お互いのメンバーの意見を尊重し合いながら、良いオウンドメディアリクルーティングを目指しましょう。
採用計画の立案
メンバーが決まったら、次は採用計画を立てます。採用計画は、過去のデータも参考にしながら年間スパンで立ててみましょう。
人材派遣業であれば、かならず1人採用するためにいくらかけてきたかデータが残っているはずです。その金額をベースに、採用コストや募集タイミングなどを決めると良いでしょう。
ターゲットやペルソナの設定
続けて、ターゲットやペルソナ設定を行います。
採用成功のためには具体的なペルソナ設定が重要です。人材派遣業の場合、「応募が来れば誰でも良い」となってしまうことがありますが、オウンドメディアでどこの誰に何を発信するかは応募数を左右する大切な要素になります。
できるだけはっきりとした人物をイメージできるくらい、思考を仮説立てておくと良いでしょう。
コンテンツの策定
オウンドメディアの方向性を決めるために、コンテンツを策定します。どの程度のボリュームでサイトを構築するか全体像を決めておきましょう。
カンパニーカラーや会社のブランディングの方向性などを踏まえて、「パステルカラーの淡いテイスト」や「社員の写真をたくさん取り入れた親しみの沸きそうなテイスト」など、ある程度のイメージをメンバー全員で揃えておくと良いです。
制作会社への依頼
方向性が決まったら、制作会社へ依頼しましょう。オウンドメディアは自社で制作するよりも、プロに任せた方がクオリティの高いものが作れます。数社比較しながら、実績が多く相性が良いと感じた会社に依頼してみてください。
制作・納品
制作には、写真撮影やインタビュー対応など協力しながら進めていく工程が多いです。スケジュール管理をきちんとしつつ、積極的に関わっていきましょう。
納品できたら募集がスタートします。応募対応の仕方やフローを決めておき、スムーズな対応を心がけてください。
運用
もっとも重要なのは、オウンドメディアを「保有」しているだけではなく「運用」していくことです。定期的に数値を確認しながら改善点を探し、対策を打ちましょう。
プロジェクトメンバーでミーティングを重ねながら、より良い数値を目指して改善を繰り返すことが重要です。そのためには、分析ツールの入ったオウンドメディアを構築し、数値をチェックできる状態を作っておきましょう。
オウンドメディアリクルーティングの強化方法
オウンドメディアリクルーティングを強化するためには、次の5つのポイントを押さえましょう。
・自社の強みを洗い出す
・定期的に効果測定を行う
・リアリティのある情報開示を目指す
・継続的に発信し続ける
・SNSなど外部ツールとも連携する
自社の強みを洗い出す
1点目は、自社の強みを徹底的に洗い出すことです。
オウンドメディアの方向性を決める重要なステップで、この作業が甘くなってしまうと、オリジナリティ要素の薄いメディアとなってしまいます。
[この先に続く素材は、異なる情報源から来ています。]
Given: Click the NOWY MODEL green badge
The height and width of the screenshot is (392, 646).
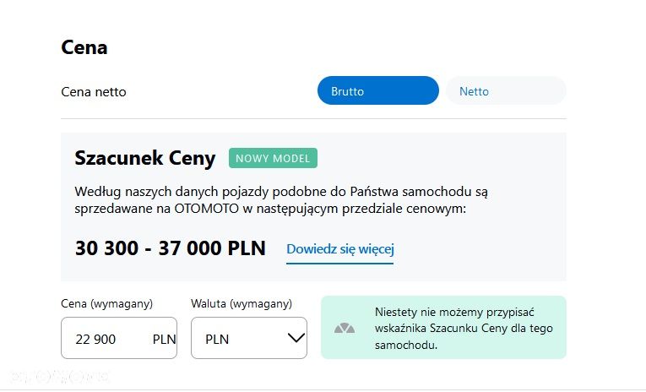Looking at the screenshot, I should pyautogui.click(x=273, y=158).
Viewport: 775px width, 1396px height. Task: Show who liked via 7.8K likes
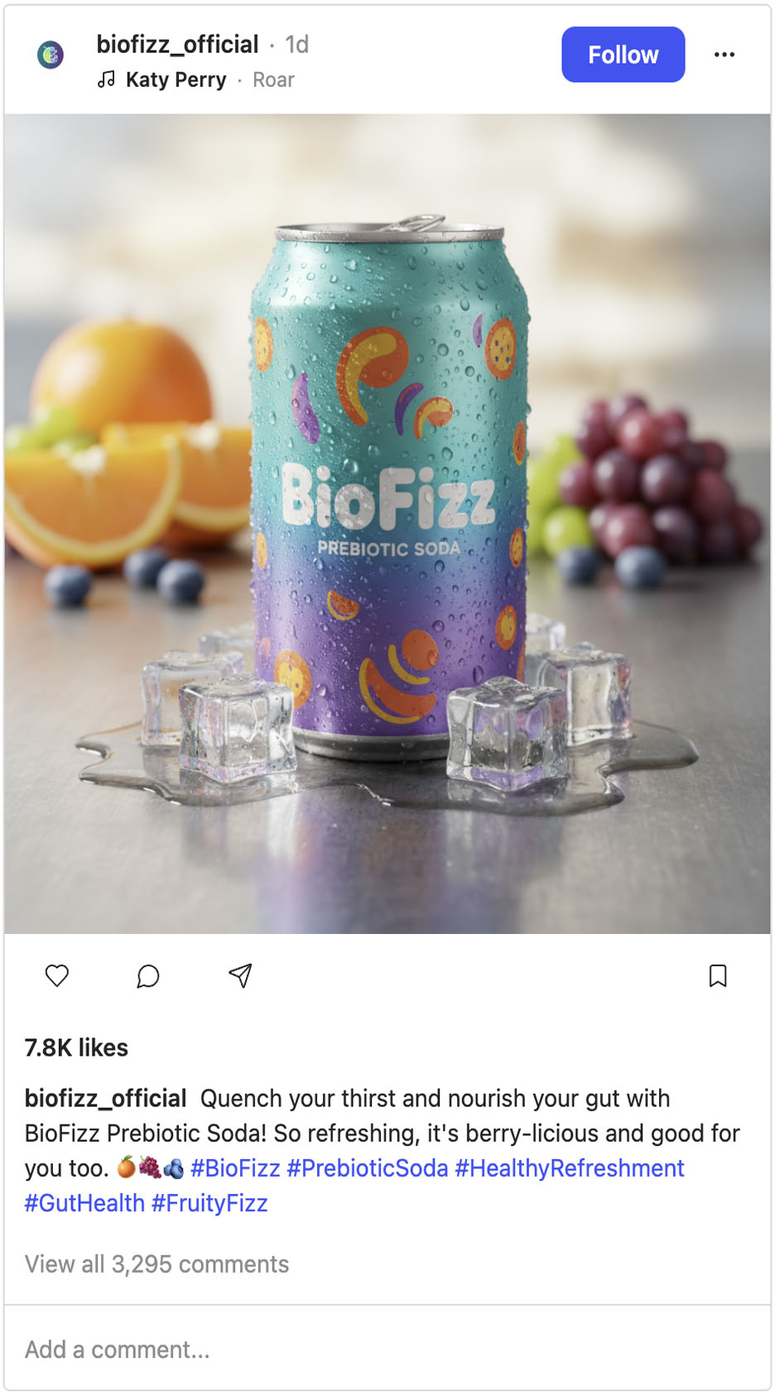point(76,1047)
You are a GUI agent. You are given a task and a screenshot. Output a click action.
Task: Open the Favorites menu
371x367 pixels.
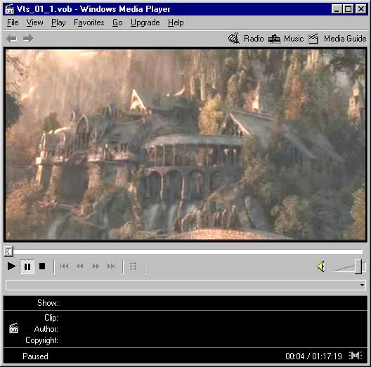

たとえば、「同業他社と比較して自社だけの強みはなにか?」「取引先が自社を選んでくれる理由はなにか?」「会社として今後どうなっていきたいか?」「既存社員が辞めずに働いてくれる理由はなにか?」といったさまざまな観点で考えてみましょう。1つでも見つかれば、その点を伸ばすだけです。
逆に、あれもこれもと欲張ってしまうとメッセージ性がぼやけてしまうので、多くても2、3点に留めて、一つひとつを強化すると良いでしょう。
定期的に効果測定を行う
2点目は、定期的に効果測定を行うことです。
採用活動において、どの採用手法を利用しても効果測定は欠かせないプロセスです。オウンドメディアの分析データと、応募数・面接数・採用数を用意し、進捗を確認しましょう。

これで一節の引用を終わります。